Skill name: `tai-ch064-agent-trajectory-scoring`

Based on **Testing AI: Engineering Confidence in AI Systems** by **Jason Arbon**.

## Purpose

For agents, the final answer is only one part of quality. The path matters.

## Use This Workflow

- Identify the AI behavior or release decision being evaluated.
- Define realistic cases, slices, unacceptable outcomes, and evidence needed for confidence.
- Choose measurements that match the risk: rubric scores, samples, intervals, traces, human review, deterministic checks, or production monitors.
- Report uncertainty, severe failures, and decision impact instead of only a pass/fail result.

## Key Guidance

Agent trajectory scoring evaluates the steps an agent took: plan quality, tool selection, tool
arguments, permission checks, intermediate state, recovery, and final answer.
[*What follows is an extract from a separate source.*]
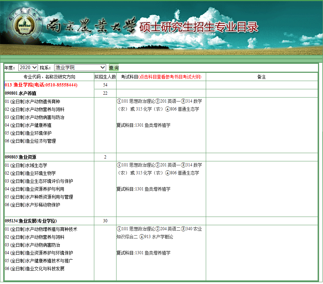Click 204 英语二 in the 渔业发展 row
Viewport: 323px width, 284px height.
170,229
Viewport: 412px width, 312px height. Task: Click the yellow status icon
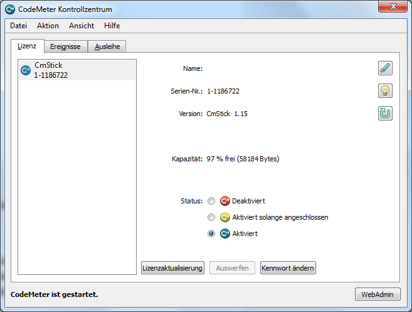click(225, 217)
For example, an
agent may eventually answer correctly after calling three unnecessary tools, exposing private
data in a tool argument, and ignoring a failed permission check. The final answer score would
miss the real problem.

## Apply The Approach

Create representative cases, score them with explicit criteria, review severe failures separately, report uncertainty, and connect the evidence to a concrete decision.

## Expert Notes

At expert level, trajectory scoring should use structured traces, span-level rubrics, side-
effect logs, permission matrices, tool contract checks, and severity rules that can block
release even when the final answer sounds acceptable.